## Selected extract:

-*-

In recent times, globally, the credibility of the auditing prfoession has taken a beating due to detection of significant number of accounting frauds. India is no different. In USA, the Sarbanes-Oxley Act 2002 created the Public Company Accounting Oversight Board (PCAOB) to restore investors' confidence in the auditing profession. The formation of the National Financial Reporting Authority (NAFRA) under the Companies Act 2013 is also an initiative in the same direction. It should not be viewed as a judgement against the capability of the Institute of Chartered Accountants of India to enforce  professional standards. It is the right initiative by the government to improve the perceived audit quality. Moreover, it addresses the  inherent weakness in the mechanism of self-regulation.  

Saturday, September 14, 2013

CSR: India Moving Away From Philanthropic Approach




The Companies Act 2013 and the Draft Rules on CSR are over emphasizing the nexus between CSR and business. Section 135 of the Companies Act 2013, which requires large and profitable companies to spend two percent of the average profit of previous three financial years in CSR activities, says that a company should carry out CSR activities in the area where it operates and in areas closer to that area.
The Draft Rules explains the nature of CSR. It says: “CSR is not charity or mere donations.” It further explains: “CSR is a way of conducting business, by which corporate entities visibly contribute to the social good. Socially responsible companies do not limit themselves to using resources to engage in activities that increase only their profits. They use CSR to integrate economic, environmental and social objectives with the company’s operations and growth.”
I fail to understand how an organisation that is created to make money by servicing some social needs can have environmental and social objectives. Yes it has responsibilities in ensuring that natural capital will be available and affordable in distant future and that it is not adversely impacting the social fabric in general and the social fabric of the local community by its operation or the product or service. It also has the responsibility to adequately compensate outside stakeholders who bear the cost imposed on them by the company through unavoidable negative externalities. Perhaps, lawmakers in their zeal to establish that CSR is a business case used the term ‘objective’ instead of ‘responsibility’. I believe that CSR makes a business case when it is considered as a risk management tool.
By over emhasising the nexus between CSR and business, we are taking away the touch of philanthropy that was inherent in CSR activities of Indian business houses. If, we look at past records of business houses that are engaged in CSR activities, of course not as a PR initiative, much of those activities were guided by the urge to do some thing voluntarily in our ‘love for humanity’. Now, we are directing companies not to take up activities only for the ‘love of humanity’. The CSR Committee shall be accused of failing in applying due diligence process if it fails to establish the nexus between CSR and the business.

-*-

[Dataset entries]
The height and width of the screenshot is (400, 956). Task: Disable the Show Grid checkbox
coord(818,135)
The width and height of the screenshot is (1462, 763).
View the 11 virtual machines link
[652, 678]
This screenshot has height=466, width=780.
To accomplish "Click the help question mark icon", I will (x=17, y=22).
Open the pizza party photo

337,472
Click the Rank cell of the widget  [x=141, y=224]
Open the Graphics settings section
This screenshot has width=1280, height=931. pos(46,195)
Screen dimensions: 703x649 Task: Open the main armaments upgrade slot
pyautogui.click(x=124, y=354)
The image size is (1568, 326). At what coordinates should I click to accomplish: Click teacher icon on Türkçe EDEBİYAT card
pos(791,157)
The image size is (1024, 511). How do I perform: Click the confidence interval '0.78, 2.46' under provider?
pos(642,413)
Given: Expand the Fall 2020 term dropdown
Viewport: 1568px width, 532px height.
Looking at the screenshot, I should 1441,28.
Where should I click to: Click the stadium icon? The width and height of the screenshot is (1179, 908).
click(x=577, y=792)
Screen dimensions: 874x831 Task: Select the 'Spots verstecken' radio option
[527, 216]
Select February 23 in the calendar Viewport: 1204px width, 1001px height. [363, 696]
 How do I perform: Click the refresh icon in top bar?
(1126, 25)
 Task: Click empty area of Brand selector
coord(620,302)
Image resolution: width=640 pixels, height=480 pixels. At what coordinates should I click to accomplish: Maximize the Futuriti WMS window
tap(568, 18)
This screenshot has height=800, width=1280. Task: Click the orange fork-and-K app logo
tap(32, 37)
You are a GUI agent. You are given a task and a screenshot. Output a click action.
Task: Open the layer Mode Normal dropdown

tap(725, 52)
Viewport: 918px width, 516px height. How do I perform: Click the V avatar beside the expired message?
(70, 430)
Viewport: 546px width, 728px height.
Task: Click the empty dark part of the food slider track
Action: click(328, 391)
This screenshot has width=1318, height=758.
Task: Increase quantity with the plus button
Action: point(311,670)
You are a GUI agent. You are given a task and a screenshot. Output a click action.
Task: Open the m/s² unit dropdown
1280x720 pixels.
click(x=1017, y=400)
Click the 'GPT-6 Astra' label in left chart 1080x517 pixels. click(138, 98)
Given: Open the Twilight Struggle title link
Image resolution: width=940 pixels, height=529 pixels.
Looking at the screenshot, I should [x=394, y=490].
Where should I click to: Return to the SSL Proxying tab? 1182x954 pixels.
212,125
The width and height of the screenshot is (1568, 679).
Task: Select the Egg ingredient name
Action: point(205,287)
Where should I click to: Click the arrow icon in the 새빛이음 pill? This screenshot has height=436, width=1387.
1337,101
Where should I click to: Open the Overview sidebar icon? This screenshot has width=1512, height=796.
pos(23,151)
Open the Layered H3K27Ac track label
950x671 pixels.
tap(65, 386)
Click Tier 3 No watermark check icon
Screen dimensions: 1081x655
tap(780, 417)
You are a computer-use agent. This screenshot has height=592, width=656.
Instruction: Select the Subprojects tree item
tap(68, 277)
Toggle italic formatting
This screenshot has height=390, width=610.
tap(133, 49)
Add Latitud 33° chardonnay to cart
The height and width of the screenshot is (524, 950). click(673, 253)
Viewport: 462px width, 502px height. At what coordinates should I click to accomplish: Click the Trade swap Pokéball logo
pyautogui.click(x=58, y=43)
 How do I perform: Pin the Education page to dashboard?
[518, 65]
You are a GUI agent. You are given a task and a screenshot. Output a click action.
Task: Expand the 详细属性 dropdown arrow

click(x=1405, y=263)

-*-

## Your tasks:
**A)** For the text on auditing and CSR, say whether each statement agrees with it (yes or no), and quote the words that decide it: (i) Section 135 requires large and profitable companies to spend two percent of the average profit of the previous three financial years on CSR activities. (ii) The PCAOB was created under the Companies Act 2013. (iii) The Draft Rules describe CSR as charity.
**B)** Using the text on auditing and CSR, answer these questions:
(i) Which body was formed under the Companies Act 2013?
(ii) According to the writer, when does CSR make a business case?
(iii) Who shall be accused of failing in applying due diligence process?
**C)** Extract the passage of the text on auditing and CSR from "The Companies Act 2013 and" up to and including "to that area.".

## List of solutions:
**A)**
(i) Yes: "spend two percent of the average profit of previous three financial years in CSR activities"
(ii) No: "the Sarbanes-Oxley Act 2002 created the Public Company Accounting Oversight Board (PCAOB)"
(iii) No: "CSR is not charity or mere donations."

**B)**
(i) The National Financial Reporting Authority (NAFRA)
(ii) When it is considered as a risk management tool
(iii) The CSR Committee

**C)**
The Companies Act 2013 and the Draft Rules on CSR are over emphasizing the nexus between CSR and business. Section 135 of the Companies Act 2013, which requires large and profitable companies to spend two percent of the average profit of previous three financial years in CSR activities, says that a company should carry out CSR activities in the area where it operates and in areas closer to that area.